366994 Assimilation of VIIRS Aerosol Optical Depth Information in the RAP and HRRR System to Improve Smoke, Visibility and Weather Forecasts

Tuesday, 14 January 2020
Hall B1 (Boston Convention and Exhibition Center)
A. Back, NOAA/ESRL/GSD and CIRA/Colorado State Univ., Boulder, CO; and R. Ahmadov, M. Pagowski, E. P. James, G. Grell, C. R. Alexander, and S. S. Weygandt

3D smoke distribution forecasts will become operational as part of the rapid refresh (RAP) version 5 and high-resolution rapid refresh (HRRR) version 4 analysis and forecast systems scheduled to become operational at NCEP in 2020. Smoke fields are initialized in these systems by specifying emissions and fire plume rise derived from fire radiative power (FRP) data from the VIIRS instruments on the Suomi-NPP and NOAA-20, and the MODIS instrument onboard the Terra and AQUA polar orbiting satellites.

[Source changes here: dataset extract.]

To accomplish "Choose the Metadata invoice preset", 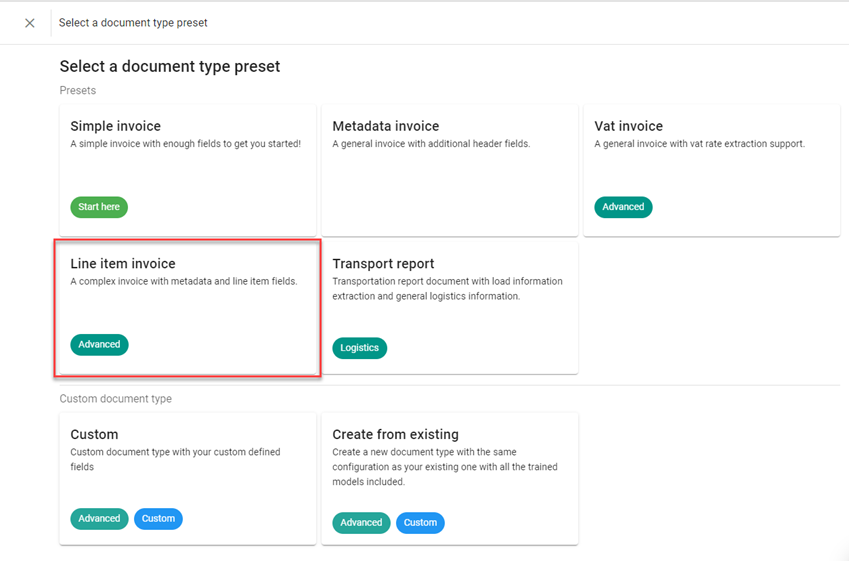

The resulting smoke forecasts are valuable for air quality forecasting, aviation, and many other uses. In addition to smoke distribution forecasts, HRRR smoke fields are used in the diagnosis of surface visibility in HRRR forecasts. Case studies further indicate that allowing the smoke to interact with the radiation scheme also improves surface temperature forecasts when smoke is present. The feedback of smoke on radiation is implemented in the experimental HRRRX and RAPX.

An important aspect of the current implementation of HRRR-Smoke is that in addition to simulated emissions of new smoke specified by the VIIRS FRP empirical relation, the existing smoke field carries over from run to run (forecast smoke from one run provides an initial field for the next). While this cycling of the smoke field is very beneficial, errors in forecasts of lingering smoke can accumulate over time. To remedy this shortcoming, a smoke-filtered aerosol optical depth (AOD) product developed by NESDIS can be assimilated in a variational framework with the HRRR’s 1-hour smoke forecast supplying the background. Test cases are selected from the 2018 fire season, during which many large wildfires occurred in the northwestern US and during which the WE-CAN field campaign also took place. Smoke forecasts with and without AOD assimilation are quantitatively verified and subjectively evaluated: plots of modeled smoke are compared with satellite imagery from GOES ABI, and visibility forecasts with and without AOD assimilation are verified against mesoscale visibility analyses. Finally, comparisons are made between smoke forecasts and surface PM2.5 observations in the northwestern US, which are dominated by smoke in the summer months. Improvements to the HRRR’s smoke analyses through AOD assimilation will lead to improved forecasts not just of the smoke distribution itself, but also of surface visibility and weather (via simulated smoke-meteorology interactions).